Beyond the core
The core of EHRbase-rs is the openEHR platform: EHRs, compositions, contributions, templates, versioning, and AQL. Around that core the server ships a set of optional capabilities for integrating with the wider systems landscape — messaging, demographics, external terminology, change events, FHIR, and large-object storage. This chapter set describes each one from the operator’s and integrator’s point of view: what it does, how to turn it on, and how to consume it.
Important
Every capability in this section is off by default. The bare server starts with all of them disabled, and its behaviour is byte-identical to a single-tenant, integration-free openEHR CDR until you explicitly enable one. Enabling any of them is a deliberate, auditable configuration decision — and some of them carry PHI, which each chapter calls out.
The capability set
- EHR Extract & messaging — export and import whole EHRs, clone an EHR into another system while preserving its distributed version identity, and import Template Data Documents (TDDs) as compositions.

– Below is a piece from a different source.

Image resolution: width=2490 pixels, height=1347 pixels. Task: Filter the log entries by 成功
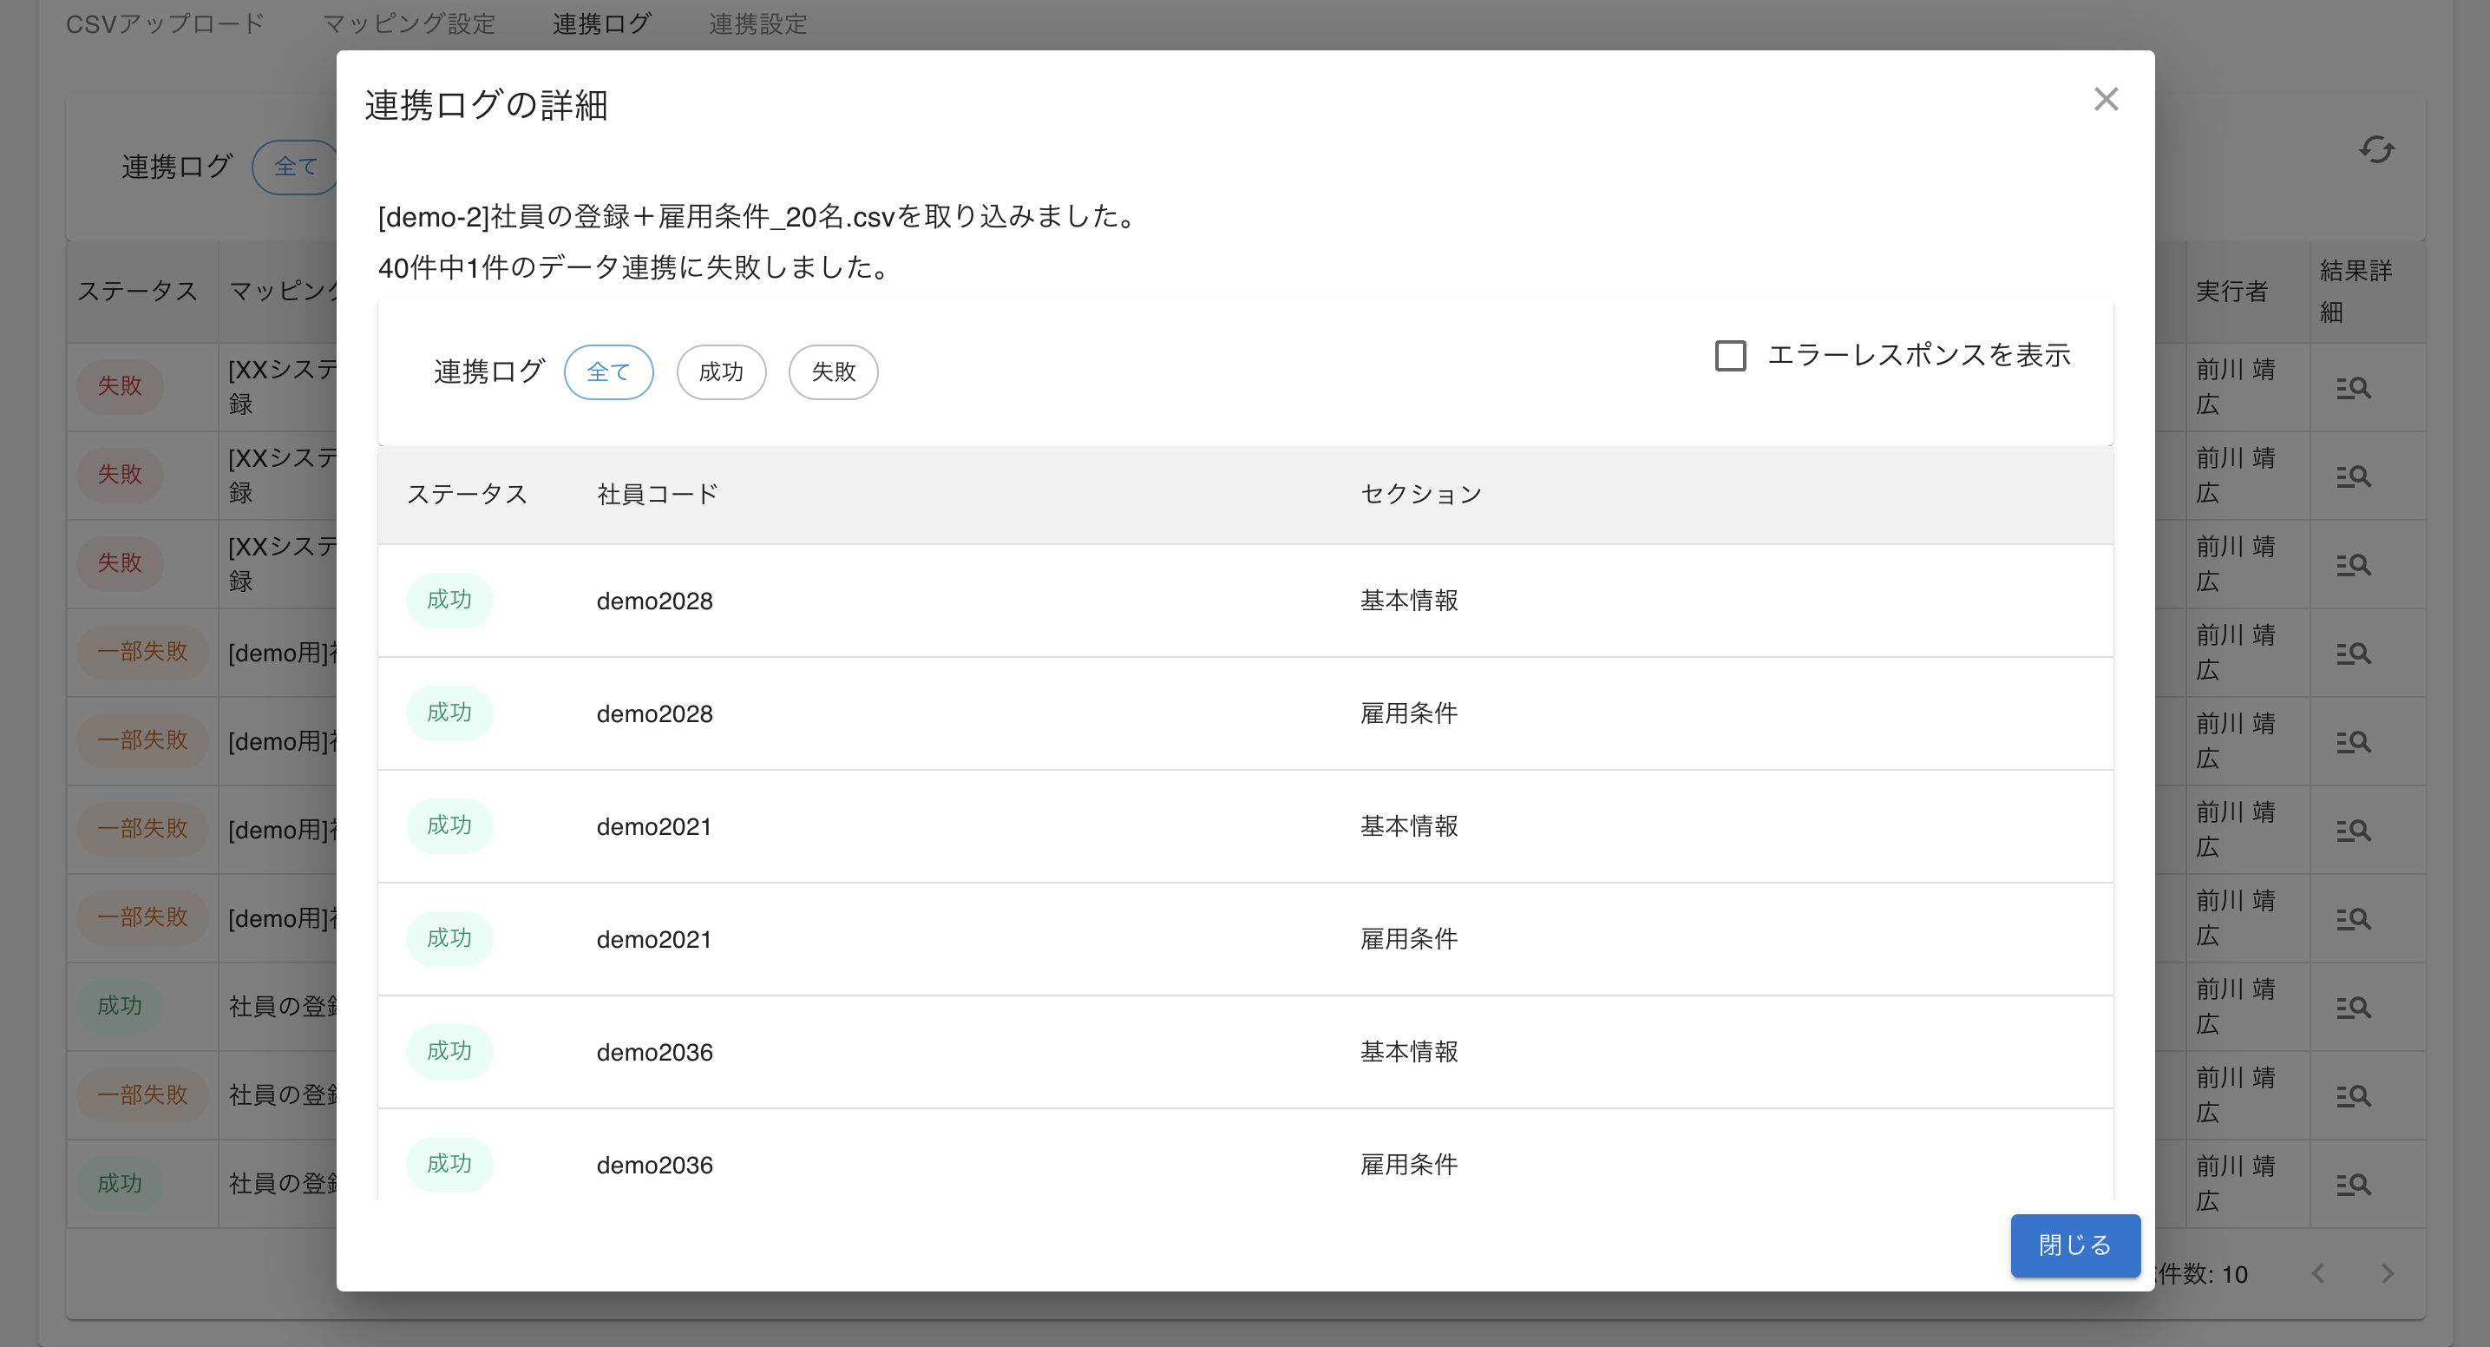coord(721,372)
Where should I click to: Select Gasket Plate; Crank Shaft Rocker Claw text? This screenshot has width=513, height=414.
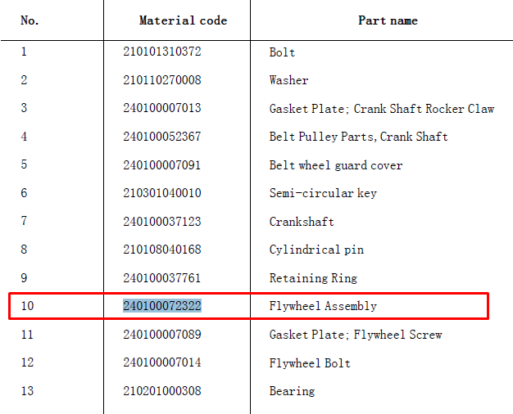coord(382,109)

- Demographics — a versioned party store (persons, organisations, groups, agents, roles) with relationships, served over a REST surface that mirrors the EHR APIs.
- Terminology servers — the bundled openEHR terminology for local codes, plus pluggable external FHIR R4 terminology servers for validating and expanding coded values against external value sets.
- Change events (AMQP) — a transactional outbox that publishes a PHI-free, at-least-once, per-EHR-ordered event for every commit to AMQP/RabbitMQ, so downstream systems can respond to changes.
- FHIR connectors — mapping-driven inbound ingestion of FHIR R4 resources, a read façade that returns openEHR data as FHIR, and event-driven outbound emission of mapped FHIR resources.
- S3 multimedia — threshold-based, content-addressed
offload of large
DV_MULTIMEDIAblobs to any S3-compatible object store, with integrity verification and expand-on-read.
Security, multi-tenancy, and the audit trail are covered separately in Security & multi-tenancy; running the server in production — including the observability and health surfaces the integrations feed — is covered in Operations.